Tottenham vs. Arsenal: North London folklore beckons if Gunners can repeat past feats at White Hart Lane

Arsenal are just a win away from a place in North London folklore. It has to come on Thursday night. Where once Champions League qualification was begrudgingly accepted by an Emirates Stadium faithful tired of being told that fourth place was tantamount to a trophy, now it glitters tantalizingly on the horizon.

Absence has made the heart grow fonder while the burgeoning muscle of others in the Premier League may mean it is never to be taken for granted as it was under Arsene Wenger (though UEFA’s Champions League reforms may open the door to further English clubs). Perhaps it is all the more tempting because of the manner in which it can be achieved.
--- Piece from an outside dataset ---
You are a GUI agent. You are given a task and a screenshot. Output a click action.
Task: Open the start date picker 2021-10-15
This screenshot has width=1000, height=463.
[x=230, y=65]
A first St Totteringham’s Day in six years is cause for merriment enough. Celebrating it at the Tottenham Hotspur Stadium, in the first North London derby where this ground has hosted both sets of supporters and in so doing plunging Antonio Conte’s side into existential crisis? It could hardly be more pleasurable.
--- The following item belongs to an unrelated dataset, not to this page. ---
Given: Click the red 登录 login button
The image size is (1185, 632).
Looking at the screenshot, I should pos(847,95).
Arsenal have historical previous when it comes to travelling up the Seven Sisters’ Road and achieving lofty goals. As their fans like to chant “we’ve won the league at White Hart Lane.” Twice, to be precise. The 1971 double winners were followed by the 2004 Invincibles. Both occupy the highest echelon of the Arsenal pantheon. It might not be a trophy and it certainly would not be the same level of achievement, but beating Tottenham to qualify for the Champions League would certainly propel this squad into North London folklore.

Craving even more coverage of the derby? Luis Miguel Echegaray, James Benge and Oliver Holt look ahead to a match with much more than bragging rights on the line. Listen below and follow ¡Qué Golazo! A Daily CBS Soccer Podcast where we take you beyond the pitch and around the globe for commentary, previews, recaps and more.  

It is a task they are determined to relish. “It’s the opportunity to achieve something we haven’t achieved for many years,” said Mikel Arteta. “It’s the game that will decide it. Normally you don’t play games like that in the league unless you are competing for the trophy. But we know that at our level and our extent what this game can deliver to us is really important.

“The expectation is huge. This is an opportunity for one of the clubs to achieve what we are looking for. And on top of that is the emotion and the passion that the derby brings with it. 

“We need to be away from that and focusing on what we have to do. To win the match [Thursday] we are going to have to be at our very best.”

As if this derby could not grow in import, it will be the first time Arsenal have played an away league game in front of fans at Tottenham’s stadium in more than five years. In April 2017, one of Spurs’ final games at White Hart Lane saw Mauricio Pochettino’s side confirm their status as the true powers of North London with a 2-0 win. Since then, a season and change spent at Wembley followed by the COVID-19 pandemic have kept these two from facing off in front of Tottenham supporters.

Home comforts tend to shine through in this match. In the top flight, Arsenal have not won away to Tottenham since 2014. Spurs are winless at the Emirates over the past 12 years. And yet the league’s youngest side, led by a manager who only turned 40 in March, have betrayed no signs of inhibition. Aaron Ramsdale’s description of the game as “good fun” offers a window into a dressing room that do not seem to fear failure in quite the same way that their supporters did.

Arsenal fans might be ready to accept a draw — which would keep them four points clear in fourth with two games to play — as surely good enough. Arteta would beg to differ.

“We always play to win and that’s the way we will prepare this game,” he said. “I’m sure they will try to do the same. That’s why hopefully it’s a really spectacular game.”

It will help his young side, who burgeoned their reputation no end earlier this season with a 3-1 derby win at home, that there are those in the wings who can attest to what success in this game means. Arteta and academy director Per Mertesacker was part of the Arsenal side looked in annual battles with Spurs for qualification, a pair of 5-2 wins over their great rivals in 2012, arguably a landmark remembered as fondly as the FA Cup wins that would follow in subsequent years for Wenger’s final squad. 

Technical director Edu Gaspar, meanwhile, was on the pitch in 2004 when Arsenal moved within four games of immortality with a 2-2 draw that saw them win the title. “We have spoken, not recently but on many occasions about what they did that season,” says Arteta, “how they won it, and it’s great.

“That’s why it’s very important to have (ex players around) who have been through things that this squad have not been able to deliver yet, to share those experiences and help us.”

That word, yet, comes loaded with great expectations from Arteta. He did not take over at Arsenal just to get them back into the Champions League, he learned from five years as a player with the Gunners that a lot more is demanded of this club than just a seat at Europe’s top table. But to earn it in this fashion would surely feel like more than just Champions League qualification.